See you there! (And hopefully here, too.)
Usually, the bouncer is a cricketing weapon wielded only by the sport's fastest bowlers. Curtly Ambrose, Shoaib Akhtar, Mitchell Johnson, Brett Lee, Malcolm Marshall -- those are kinds of names you associate with proper, rip-snorting bouncers.
But what about Shane Warne?
Yes, that's Australia's great leg spinner Shane Warne: the second-greatest wicket-taker in international cricket history, and anything but a fast bowler. However, Warne had a propensity to throw the occasional bouncer into the mix. He usually bowled it when Australia was either well on top or a long way behind. The Warne bouncer was never intended to take a wicket, only to mix things up a bit and prove he could still surprise you.
I've got your video evidence right here:
- Shane Warne bowls a bouncer to Kevin Pietersen
- Warne bowls a bouncer to Brian Lara
- Warne bowls an (ill-advised) bouncer to Sachin Tendulkar
You may be wondering whether or not to try this at home, or at least on your local cricketing pitch. The bouncer isn't advisable as a regular delivery for slow bowlers, but it has been known to surprise some schoolboy or village cricketers into giving away their wicket (including me). So maybe it's worth a try, once in a while.
If you do try it, let us know how you get on.
'Catches win matches', says the old cricketing phrase. This isn't exactly true: cricket matches are won not merely by taking catches but also by scoring runs, bowling well, and taking wickets (whether via catches or one of the other ten ways of getting out).
Still, if you have a chance to take a catch, you'd best be ready to grasp it. A dropped catch can have a ripple effect, particularly in a close match: your confidence in your ability may take a hit, the bowler and your other teammates could become frustrated and lose focus, and the batter might take advantage of their extra life and pile up a big score. Everyone drops catches sometime -- even experienced internationals -- but there are ways to increase your success rate.

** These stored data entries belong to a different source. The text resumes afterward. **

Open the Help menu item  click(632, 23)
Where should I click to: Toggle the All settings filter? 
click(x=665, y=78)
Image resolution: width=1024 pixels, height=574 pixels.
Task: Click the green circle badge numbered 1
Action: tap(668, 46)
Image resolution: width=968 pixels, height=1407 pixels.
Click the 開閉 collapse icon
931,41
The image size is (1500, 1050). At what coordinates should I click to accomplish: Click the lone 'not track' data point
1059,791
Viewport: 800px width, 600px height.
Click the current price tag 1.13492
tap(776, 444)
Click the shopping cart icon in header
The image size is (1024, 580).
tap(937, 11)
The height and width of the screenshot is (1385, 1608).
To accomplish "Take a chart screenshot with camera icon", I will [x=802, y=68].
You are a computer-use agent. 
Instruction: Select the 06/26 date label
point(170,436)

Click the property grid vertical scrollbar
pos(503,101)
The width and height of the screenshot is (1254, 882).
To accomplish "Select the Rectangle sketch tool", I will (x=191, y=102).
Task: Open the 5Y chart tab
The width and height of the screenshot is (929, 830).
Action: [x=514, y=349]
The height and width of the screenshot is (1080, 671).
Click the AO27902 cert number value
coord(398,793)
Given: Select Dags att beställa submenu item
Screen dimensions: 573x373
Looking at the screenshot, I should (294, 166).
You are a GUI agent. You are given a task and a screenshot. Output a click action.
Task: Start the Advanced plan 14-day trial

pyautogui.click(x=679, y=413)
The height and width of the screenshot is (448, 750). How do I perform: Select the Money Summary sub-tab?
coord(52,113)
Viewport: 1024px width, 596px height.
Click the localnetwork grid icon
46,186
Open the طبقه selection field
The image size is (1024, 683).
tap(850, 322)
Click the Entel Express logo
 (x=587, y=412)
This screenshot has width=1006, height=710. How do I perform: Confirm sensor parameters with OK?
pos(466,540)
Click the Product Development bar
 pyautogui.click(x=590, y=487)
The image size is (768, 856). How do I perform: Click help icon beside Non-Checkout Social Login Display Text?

You've probably guessed what those ways are. Practice, practice, practice. Have someone hit balls at you for an hour and refine your ability with both the orthodox cup and reverse cup methods. Here are guides for each:
Trust me, a cricket player can never have too much catching practice. Get to it!
Shane Warne captured the global imagination as much as any cricket player of recent history, with the possible exception of Sachin Tendulkar. In his recent book 'On Warne', the prolific Australian journalist Gideon Haigh delves deep into the Warne legend, which started on the field and continues to be written in Australian and British gossip pages.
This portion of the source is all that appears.